Evidence of a defendant’s use of an alias or nickname is
admissible if relevant to identification of the defendant in
connection with the crimes alleged. United States v. Clark, 541
F.2d 1016, 1018 (4th Cir. 1976). But even when relevant, a
defendant’s alias may be inadmissible if its probative value is
substantially outweighed by the danger of unfair prejudice.
United States v. Farmer, 583 F.3d 131, 135 (2d Cir. 2009).
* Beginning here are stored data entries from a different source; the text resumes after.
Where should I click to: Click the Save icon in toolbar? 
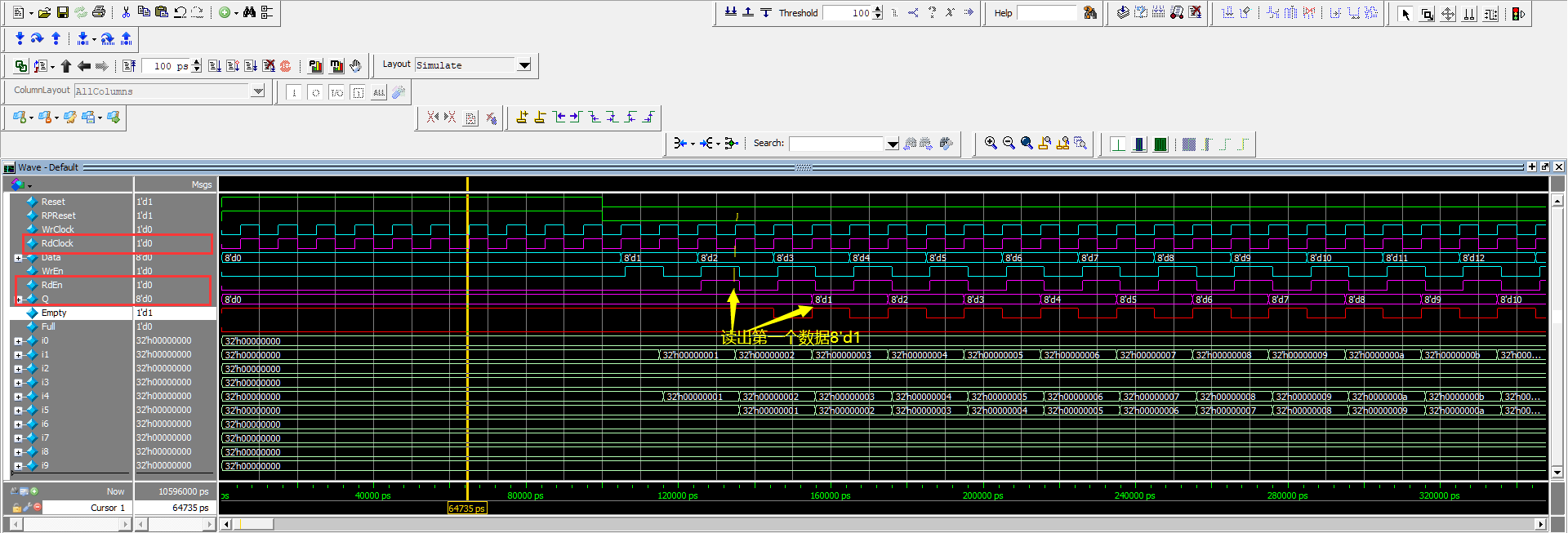coord(62,12)
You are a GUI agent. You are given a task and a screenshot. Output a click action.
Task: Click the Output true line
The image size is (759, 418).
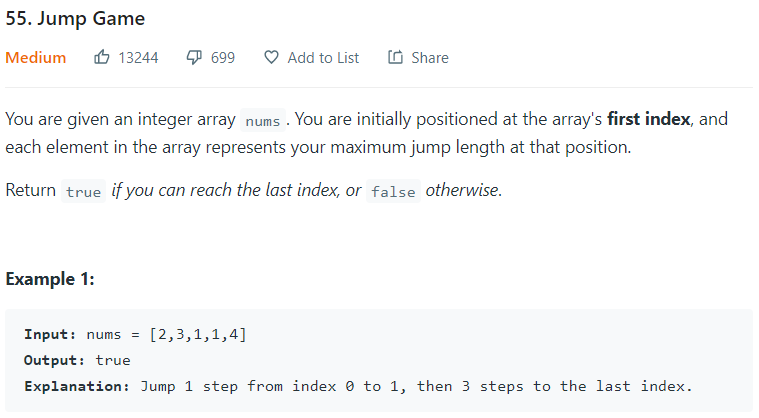(77, 360)
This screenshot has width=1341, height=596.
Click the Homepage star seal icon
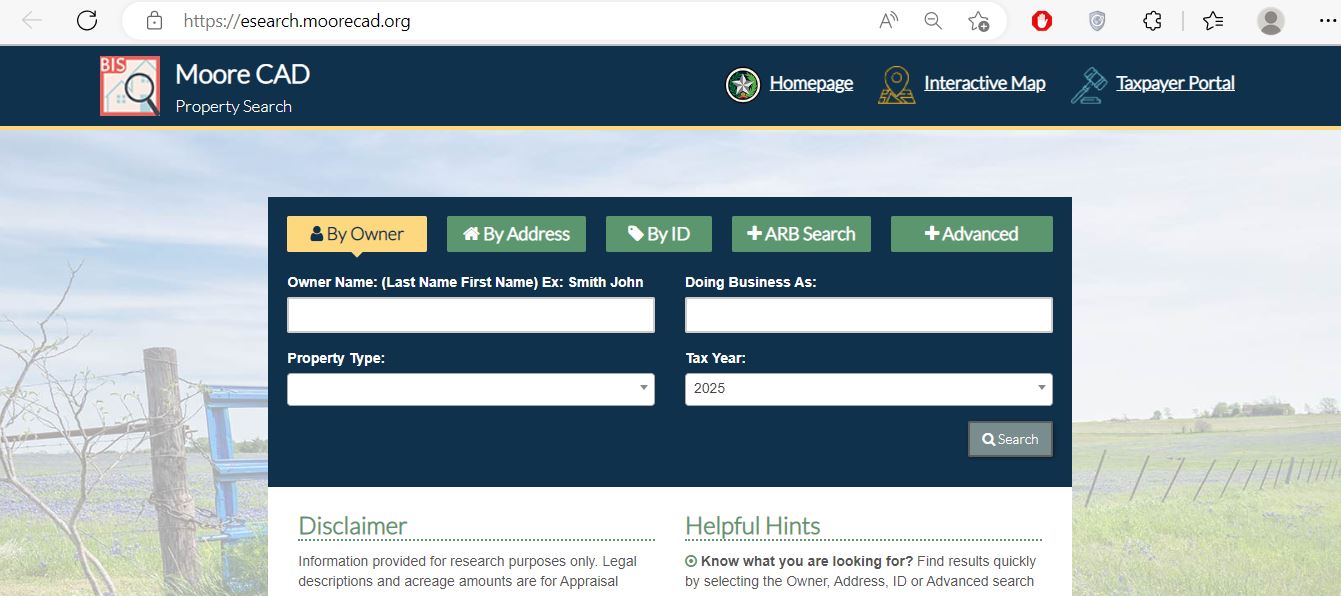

Here, we discern no misuse of Brown’s nickname. Brown’s
identity was at issue, as many of the text messages presented to
the jury provided only a nickname. Moreover, that nickname,
“Doom,” does not suggest a propensity to engage in drug
trafficking or to possess firearms illegally. The district
court thus appropriately admitted evidence of Brown’s alias.
II
We review the denial of a motion for recusal for abuse of
discretion. Kolon Indus. Inc. v. E.I. DuPont de Nemours & Co.,
748 F.3d 160, 167 (4th Cir.), cert. denied, 135 S. Ct. 437
(2014). A judge must recuse himself when “he has a personal
bias or prejudice concerning a party.” 28 U.S.C. § 455(b)(1)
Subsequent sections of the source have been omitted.